The fact that two fundamentally different and largely incompatible worldviews coexist in science has always fascinated me. But it makes sense: in social science, very little can be "measured", and no one expects any "law of sociology" to exist any time soon (Interestingly, this has not always been the case: look at the concept of
psychohistory in Isaac Asimov's science fiction novels). On the other hand, in physics and engineering, we trust we can observe experimentally natural phenomena in ways that yield reproducible, reasonably unbiased quantifications. From these, we can formulate sufficiently universal causal explanations that, when resisted by extensive attempts of falsification, are considered "laws of physics". Within their limits of validity, we expect the laws of physics to be universally true; thus, we can use them as reliable prior knowledge in decision-making.
The birth of modern physics is usually placed between 1543 (publication of Copernicus' "De Revolutionibus Orbium Coelestium" on heliocentric model) and 1687 (publication of Newton's "Philosophiæ Naturalis Principia Mathematica", unifying law of motion and universal gravitation). Maybe being biased by my being Italian, I like 1638 (publication in Leiden of "Discorsi e dimostrazioni matematiche intorno a due nuove science", The Discourses and Mathematical Demonstrations Relating to Two New Sciences, Galileo Galilei's final book. Whatever the date, this is some six hundred years after ibn Sina canon. And, to be fair, Galileo's new science dealt mostly with falling stones, which are much simpler than living organisms.
Thus, I dare to say that ibn Sina was right in conceiving the testing of new treatment as the purest frequentist investigation. So were the many medical researchers followed him through the centuries, always using the same approach. For centuries, investigating human health and diseases was quite close to social science: little could be measured, every observation was inevitably biased, and prior knowledge had little informative value.
I teach my students that the music changed in 1943 when renowned
physicist Erwin Schrödinger was invited to give a course of public lectures at Trinity College in Dublin. Schrödinger was already world-famous for his quantum theory work, so it surprised everyone when he announced that the course would be titled "What is life?". In 1944, he published a book from these lectures entitled "
What Is Life? The Physical Aspect of the Living Cell". Schrödinger's ideas apparently had zero impact on biomedical researchers. Still, the seed was planted: "How can the events in space and time which take place within the spatial boundary of a living organism be accounted for by physics and chemistry?". Or, in our words, can we use the laws of physics and chemistry as prior knowledge to investigate the efficacy of new treatments better?

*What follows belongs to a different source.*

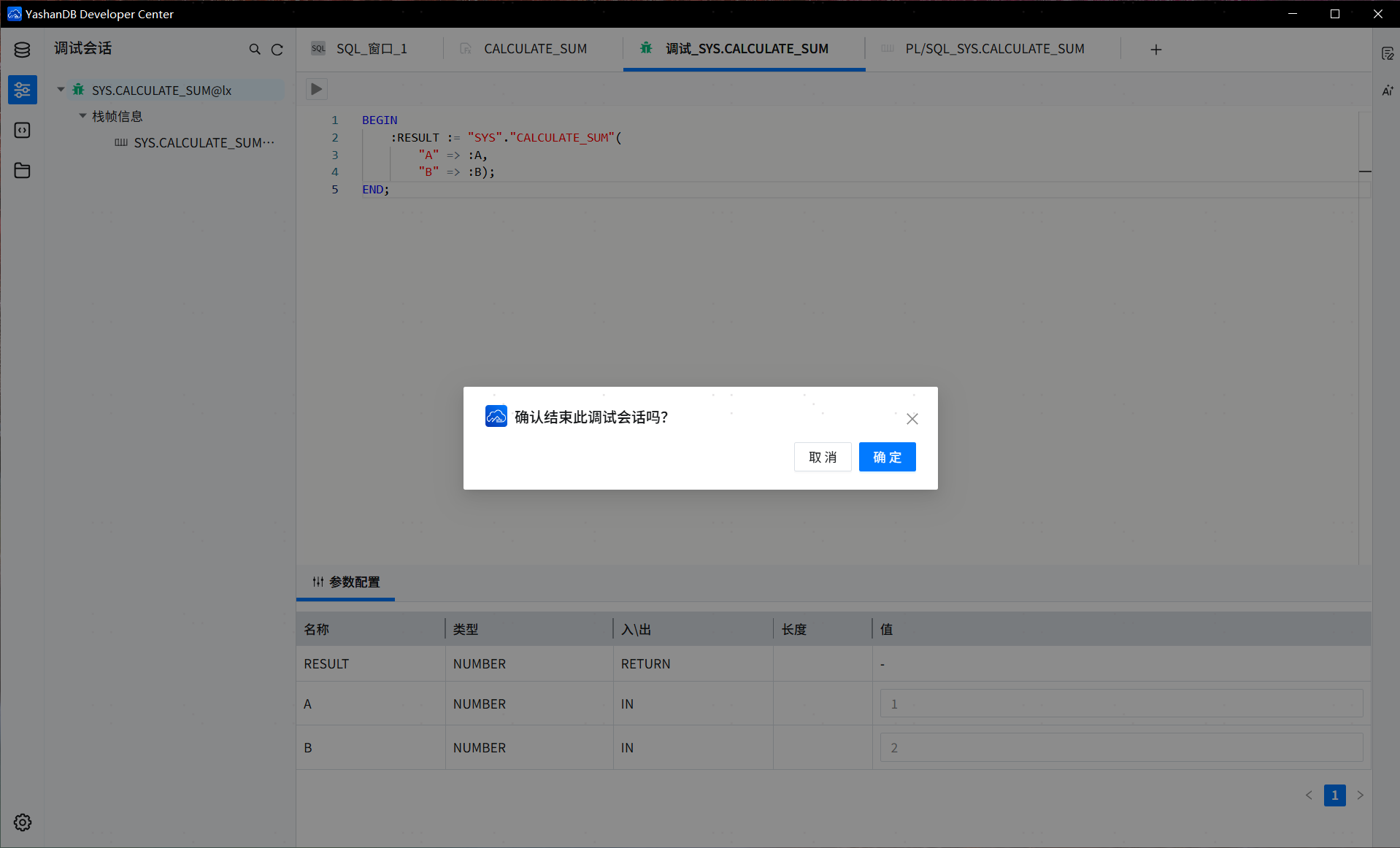Click the AI assistant icon on the right edge
1400x848 pixels.
pyautogui.click(x=1388, y=90)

It was a long and winding journey from
Schrödinger's book to the
Avicenna Research Roadmap, which postulated the possibility of using
in silico methodologies to better investigate the efficacy of new treatments by leveraging on a large body of prior knowledge developed by physiologists, biophysicists and bioengineers, starting from the seminal work of
Hodgkin and Huxley on the action potential of neurons, published in 1952. But today, the body of prior knowledge about the causation of human pathophysiology phenomena which resisted extensive falsification is substantial. Why should we not use it also for the assessment of new treatments?
The clever combination of computer modelling and clinical experimentation offers alternatives to animal experimentation, the reduction of the cohorts to be enrolled in clinical trials, a drastic reduction of the attrition rate (number of new drugs that fail to show safety and efficacy), reduce drastically the time to market, and the costs of development. Why are we resisting such innovation?
My explanation is that most experts working for drug regulatory agencies share the classic frequentist inference worldview; moving to a Bayesian inference worldview is a vast cultural change, a true cultural revolution that scares many practitioners. But as we celebrate the 1000 years of the Canon of Medicine, I beg all stakeholders to stop postponing this radical change. Like all revolutions, it will be painful and ridden by mistakes, but ultimately, it is worth the risk.